For me, chapter 7 is possibly the most important chapter in the book because, whereas most of the other chapters tackle specific issues and topics, chapter 7 takes aim at the much broader topic of worldview. If you will, Wright erects the over-arching biblical and Christian framework for a proper worldview, and then puts it in stark contrast to the modern secular worldview that, unfortunately, even a lot of Christians hold.
Epicureanism and the New World Order
This might come as a disappointment to many conservative fundamentalists, but America was not “founded” on Christianity. Yes, it claimed that Christian morality embodied and articulated “natural law,” but Christianity the actual religion? Not so fast. Wright correctly points out that the foundation of the grand experiment that is the United States was a purely Enlightenment philosophical outlook. Look on your paper money folks: “A New Order of the Ages!” And what was the “old order”? –Not just monarchy, but also the Christianity that most of the rulers of Europe held to as justification for their rule. America, from the very beginning was to be a democratic, Enlightenment experiment.

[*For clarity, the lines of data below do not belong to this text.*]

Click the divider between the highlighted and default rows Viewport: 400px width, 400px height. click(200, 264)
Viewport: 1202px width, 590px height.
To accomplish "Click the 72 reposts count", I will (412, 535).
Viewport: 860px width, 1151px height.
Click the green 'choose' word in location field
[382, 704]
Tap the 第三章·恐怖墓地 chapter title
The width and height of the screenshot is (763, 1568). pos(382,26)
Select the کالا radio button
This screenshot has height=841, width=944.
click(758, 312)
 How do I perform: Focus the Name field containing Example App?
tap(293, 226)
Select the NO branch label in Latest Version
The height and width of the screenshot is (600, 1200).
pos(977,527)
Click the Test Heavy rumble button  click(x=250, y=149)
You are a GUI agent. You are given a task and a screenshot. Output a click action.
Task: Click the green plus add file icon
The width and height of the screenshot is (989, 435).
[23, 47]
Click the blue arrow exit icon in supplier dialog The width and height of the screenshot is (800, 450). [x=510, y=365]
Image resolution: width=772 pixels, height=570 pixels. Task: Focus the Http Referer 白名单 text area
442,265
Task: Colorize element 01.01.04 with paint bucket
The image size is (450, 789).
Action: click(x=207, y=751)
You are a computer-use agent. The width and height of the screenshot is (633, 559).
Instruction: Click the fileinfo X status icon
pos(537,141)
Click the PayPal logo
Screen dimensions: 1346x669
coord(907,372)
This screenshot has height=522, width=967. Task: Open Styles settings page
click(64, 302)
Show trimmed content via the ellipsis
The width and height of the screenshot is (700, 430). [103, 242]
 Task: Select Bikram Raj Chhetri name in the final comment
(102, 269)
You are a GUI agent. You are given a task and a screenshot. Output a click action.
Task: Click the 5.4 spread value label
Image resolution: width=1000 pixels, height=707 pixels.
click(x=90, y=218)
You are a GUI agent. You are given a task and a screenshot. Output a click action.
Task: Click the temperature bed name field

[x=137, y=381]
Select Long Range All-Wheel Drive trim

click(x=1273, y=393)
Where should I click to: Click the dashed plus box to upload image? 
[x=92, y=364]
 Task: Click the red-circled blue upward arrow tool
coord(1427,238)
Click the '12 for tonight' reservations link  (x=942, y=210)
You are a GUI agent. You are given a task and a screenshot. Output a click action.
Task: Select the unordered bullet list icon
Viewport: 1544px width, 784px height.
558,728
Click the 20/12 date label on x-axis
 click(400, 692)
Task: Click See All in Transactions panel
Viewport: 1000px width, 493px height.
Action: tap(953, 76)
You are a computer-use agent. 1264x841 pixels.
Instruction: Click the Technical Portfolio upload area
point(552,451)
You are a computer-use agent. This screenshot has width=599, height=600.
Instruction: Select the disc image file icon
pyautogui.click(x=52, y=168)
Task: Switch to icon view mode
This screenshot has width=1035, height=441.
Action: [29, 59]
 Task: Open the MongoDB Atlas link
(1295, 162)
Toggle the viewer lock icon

Now not everything that came out of the Enlightenment was bad, but Wright points out that there were two distinct features to “the Enlightenment project” that impacted the United States more than anywhere else.
Feature #1: Enlightenment Epicureanism
First, there was the Enlightenment’s embracing of Epicureanism (mentioned in an earlier post) that essentially split the world into two, at least philosophically. Thomas Jefferson himself didn’t identify as a Christian—He in fact said, “I am an Epicurean.” This view essentially said, “The natural world, which can be objectively studied through science, is completely different than the supernatural world, which is not based on any evidence, and is just a matter of private belief.” Translation? The “natural world” = reality; the “supernatural world” = not reality.
Combine that worldview with the “three revolutions” of the 17th and 8th centuries (the theological revolution—Protestantism against Catholicism; the political revolution—the American and French Revolutions that wanted democracy instead of monarchy; and the scientific revolution—all the technological advances)…and you got an over-arching mentality that said, “Screw the old way of doing things! We can build a completely new world order!”
What happened in America, then, is that there essentially became an ever-widening divide: on one hand there was the secular Enlightenment thinkers who thought that science held the key to an ever-progressing better world, and forget “God” because that’s “faith” which isn’t “real” and can’t be “proven.” On the other hand there were the “old-timey religion” Christians who viewed science with suspicion, and advocated instead that we needed to get back to the B-I-B-L-E, because that’s the book for me, I stand alone on the Word of God…the B-I-B-L-E.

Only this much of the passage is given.